Èl, en cambio, permanecía en su lugar, ajeno al juego, en la sombra. El “Galgo” González, como le decíamos sus amigos. Estaba totalmente hipnotizado por la prima del dos de ellos, el “Indio”. Mamita, no sabes el ropero del que te hablo. Cuando el galgo me contó en el boliche, que se había enamorado de la prima del Indio. Mira, no sabía si reír o llorar. Primero porque no la había mirado bien y asimilé un parecido físico entre primos. Y te digo algo, si era como el indio, ¡ja! Si era como el indio, al galgo lo íbamos a crucificar de tanto gastarlo. Y bien merecido lo hubiera tenido el muy atorrante. Él, cada tanto se comía un bicho y nadie le decía nada, ahora cuando alguno de la banda se atrincheraba en lo oscuro del boliche con una chica no muy favorecida, es decir como casi siempre, porque, que minas nos iban a dar bola a nosotros. Él no te perdonaba. Ni siquiera le amedrentaba la presencia de la mina, o el beso prolongado. Te hablaba al oido el guacho, te decía cosas, la tocaba para que ella se pensara que la tocabas vos. No, no sabes lo que era. Además, él era el más ganador de la barra, bah, ganador. En esa barra mira… no necesitabas mucho para ser un ganador. Pero bueno, la otra, era que pasaba si el indio se enteraba de lo del galgo con la prima. Cuando la llevo al boliche la primera vez, un viernes de un frio de la puta madre, la presento encapuchada, apenas se le veía las sombras del rostro. Se ve que la piba tenía un frio de cagarse, y no era para menos. “Ella es mi prima de corrientes, se llama Claudia” la piba apenas levanto una mano cerrada que amarraba el puño de su campera con toda sus fuerzas. Ninguno, creo, le presto demasiada atención. Éramos muchos y era normal que cada tanto se sume alguno o alguna al grupo. Y créeme que no tiene nada que ver que este tapada, no es que ¡Ah! Si de entrada la hubiésemos visto con ese vestidito que nos permitió ver cerca de las tres de la mañana cuando ya el calor de la gente había levantado la temperatura, y los tragos y la música la habían hecho olvidar del frio que hacia afuera. No es que si de entrada la veíamos así, la cosa hubiese sido otra, no. Que sea prima del indio, era motivo más que rotundo para ni siquiera cruzar la vista por más que se tratase de la morocha más infernal de todas.

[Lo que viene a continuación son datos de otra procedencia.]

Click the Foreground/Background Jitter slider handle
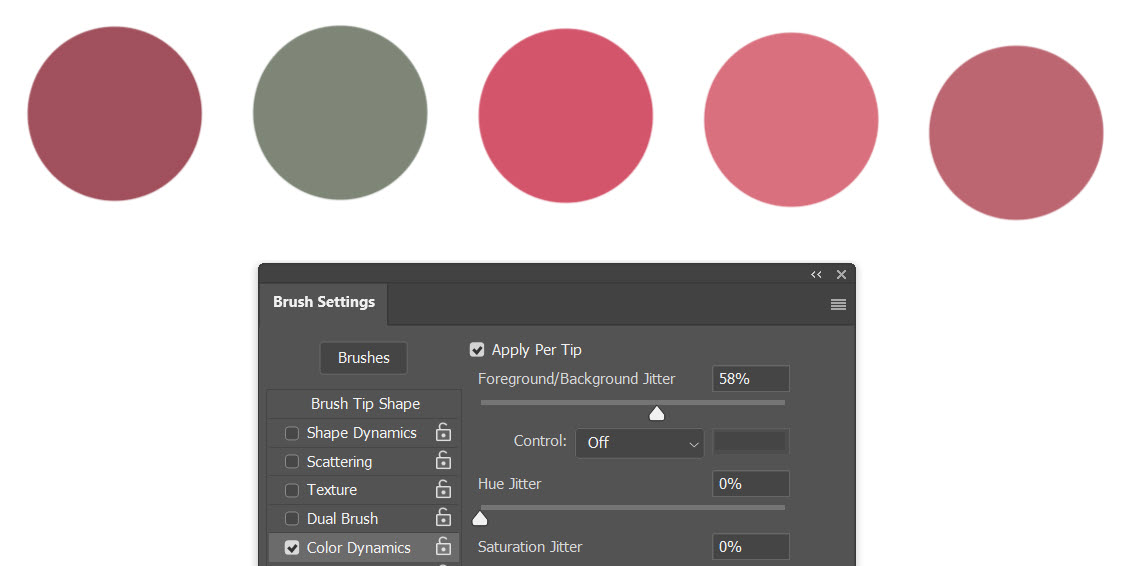Screen dimensions: 1124x566 (x=657, y=413)
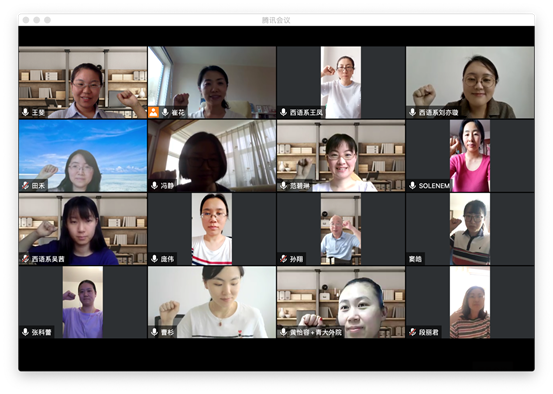Screen dimensions: 553x394
Task: Click the muted mic icon next to 孙翔
Action: (283, 259)
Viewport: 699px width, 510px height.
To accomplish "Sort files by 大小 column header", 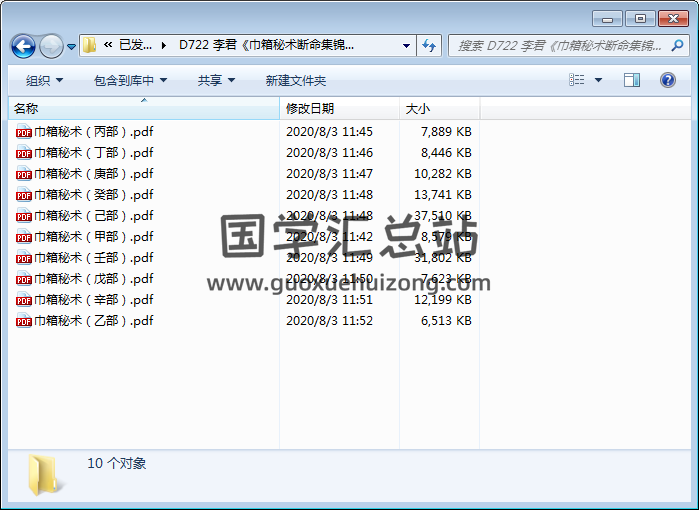I will tap(418, 108).
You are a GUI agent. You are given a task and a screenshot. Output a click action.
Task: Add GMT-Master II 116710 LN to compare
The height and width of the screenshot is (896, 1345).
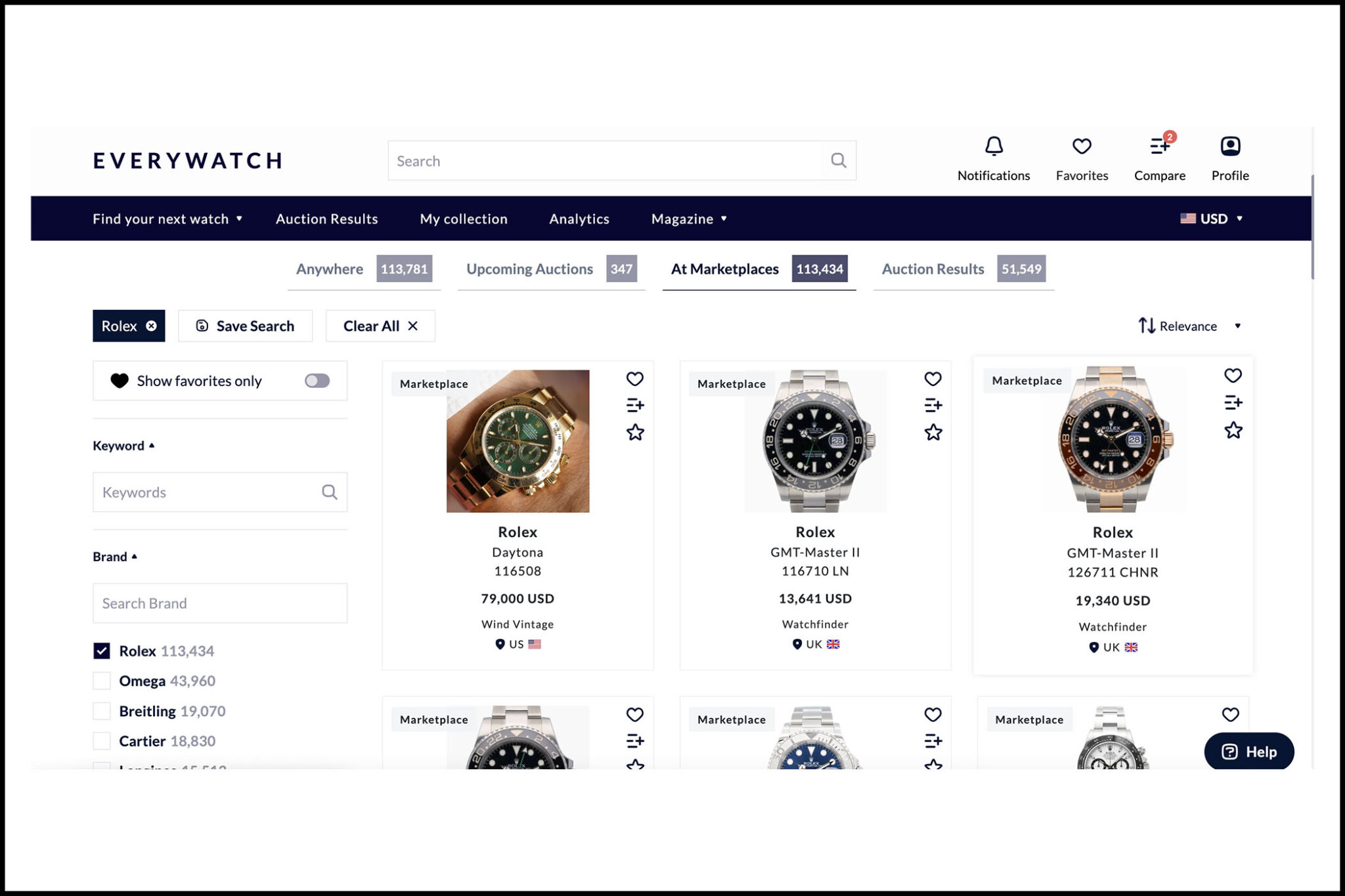pos(932,405)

Pero al galgo los peligros lo aligeraban. Como cuando decidía pasar al ataque arriesgando y dejando expuesto su carril para una contra fatal. Como cuando decidía gambetear para adentro, en vez de hacer lo que dios le manda a un lateral derecho de vocación. O como cuando me la daba a mí, que soy el arquero, complicada. Y yo lo miraba con cara de “no vez que la tengo que tirar a cualquier lado, infeliz” claro, me daba la pelota medio picando, y con el delantero de ellos, el Seba, casi encima, aparte ese pelado era rapidísimo. Y yo lo miraba con cara de asesino y él, el hijo de puta tiraba una risita cortita y achinaba los ojos. Como diciéndote, si, lo hice apropósito para que te enojes. Así de guacho era el galgo. Pocas cosas le importaban. Pero esa noche, ese viernes de 24 grados bajo cero. Le golpeé el hombro para pasarle un vaso de no sé qué mierda, mientras hablaba con el Rolo y el Negro, pero no encontré respuestas. Entonces tuve que desenfocar y girar para ver por qué el galgo no agarraba el trago, raro en él. Y lo vi justo.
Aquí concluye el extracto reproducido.